[Data]

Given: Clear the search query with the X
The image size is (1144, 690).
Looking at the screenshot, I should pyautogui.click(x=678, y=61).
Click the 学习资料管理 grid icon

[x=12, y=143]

[/Data]

## What to produce
Word for word, set down all of the material.

## Solution
Given: Clear the search query with the X
The image size is (1144, 690).
Looking at the screenshot, I should pyautogui.click(x=678, y=61).
Click the 学习资料管理 grid icon

[x=12, y=143]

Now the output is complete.